Please extract every line from the rows below and reproduce each one verbatim, without changing any character.

═══ Source material ═══

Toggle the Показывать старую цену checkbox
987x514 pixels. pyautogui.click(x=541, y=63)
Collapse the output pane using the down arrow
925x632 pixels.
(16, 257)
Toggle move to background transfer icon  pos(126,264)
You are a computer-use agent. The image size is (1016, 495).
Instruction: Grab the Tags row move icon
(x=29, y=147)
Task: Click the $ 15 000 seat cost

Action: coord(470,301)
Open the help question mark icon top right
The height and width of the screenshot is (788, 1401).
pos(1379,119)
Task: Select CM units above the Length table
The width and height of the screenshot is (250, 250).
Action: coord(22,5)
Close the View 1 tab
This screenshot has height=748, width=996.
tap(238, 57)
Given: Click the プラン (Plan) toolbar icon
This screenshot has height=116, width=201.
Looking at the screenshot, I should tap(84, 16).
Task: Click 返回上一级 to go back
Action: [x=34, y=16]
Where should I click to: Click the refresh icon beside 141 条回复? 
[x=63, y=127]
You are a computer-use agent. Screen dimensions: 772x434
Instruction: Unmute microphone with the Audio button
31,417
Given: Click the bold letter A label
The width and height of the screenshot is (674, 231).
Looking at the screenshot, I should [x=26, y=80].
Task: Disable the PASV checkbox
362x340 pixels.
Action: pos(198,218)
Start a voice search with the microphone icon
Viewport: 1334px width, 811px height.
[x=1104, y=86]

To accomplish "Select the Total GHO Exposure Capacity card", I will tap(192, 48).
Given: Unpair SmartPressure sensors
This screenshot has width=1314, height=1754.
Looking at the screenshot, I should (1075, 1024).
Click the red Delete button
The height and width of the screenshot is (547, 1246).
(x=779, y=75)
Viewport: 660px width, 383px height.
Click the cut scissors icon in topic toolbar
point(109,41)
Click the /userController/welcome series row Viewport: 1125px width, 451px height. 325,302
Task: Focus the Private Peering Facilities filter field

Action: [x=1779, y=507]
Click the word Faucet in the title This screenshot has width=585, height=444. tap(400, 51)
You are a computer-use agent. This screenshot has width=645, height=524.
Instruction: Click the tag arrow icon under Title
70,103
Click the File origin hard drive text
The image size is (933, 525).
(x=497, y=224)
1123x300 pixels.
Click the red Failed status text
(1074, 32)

═══

> **Full response**:
Toggle the Показывать старую цену checkbox
987x514 pixels. pyautogui.click(x=541, y=63)
Collapse the output pane using the down arrow
925x632 pixels.
(16, 257)
Toggle move to background transfer icon  pos(126,264)
You are a computer-use agent. The image size is (1016, 495).
Instruction: Grab the Tags row move icon
(x=29, y=147)
Task: Click the $ 15 000 seat cost

Action: coord(470,301)
Open the help question mark icon top right
The height and width of the screenshot is (788, 1401).
pos(1379,119)
Task: Select CM units above the Length table
The width and height of the screenshot is (250, 250).
Action: coord(22,5)
Close the View 1 tab
This screenshot has height=748, width=996.
tap(238, 57)
Given: Click the プラン (Plan) toolbar icon
This screenshot has height=116, width=201.
Looking at the screenshot, I should tap(84, 16).
Task: Click 返回上一级 to go back
Action: [x=34, y=16]
Where should I click to: Click the refresh icon beside 141 条回复? 
[x=63, y=127]
You are a computer-use agent. Screen dimensions: 772x434
Instruction: Unmute microphone with the Audio button
31,417
Given: Click the bold letter A label
The width and height of the screenshot is (674, 231).
Looking at the screenshot, I should [x=26, y=80].
Task: Disable the PASV checkbox
362x340 pixels.
Action: pos(198,218)
Start a voice search with the microphone icon
Viewport: 1334px width, 811px height.
[x=1104, y=86]

To accomplish "Select the Total GHO Exposure Capacity card", I will tap(192, 48).
Given: Unpair SmartPressure sensors
This screenshot has width=1314, height=1754.
Looking at the screenshot, I should (1075, 1024).
Click the red Delete button
The height and width of the screenshot is (547, 1246).
(x=779, y=75)
Viewport: 660px width, 383px height.
Click the cut scissors icon in topic toolbar
point(109,41)
Click the /userController/welcome series row Viewport: 1125px width, 451px height. 325,302
Task: Focus the Private Peering Facilities filter field

Action: [x=1779, y=507]
Click the word Faucet in the title This screenshot has width=585, height=444. tap(400, 51)
You are a computer-use agent. This screenshot has width=645, height=524.
Instruction: Click the tag arrow icon under Title
70,103
Click the File origin hard drive text
The image size is (933, 525).
(x=497, y=224)
1123x300 pixels.
Click the red Failed status text
(1074, 32)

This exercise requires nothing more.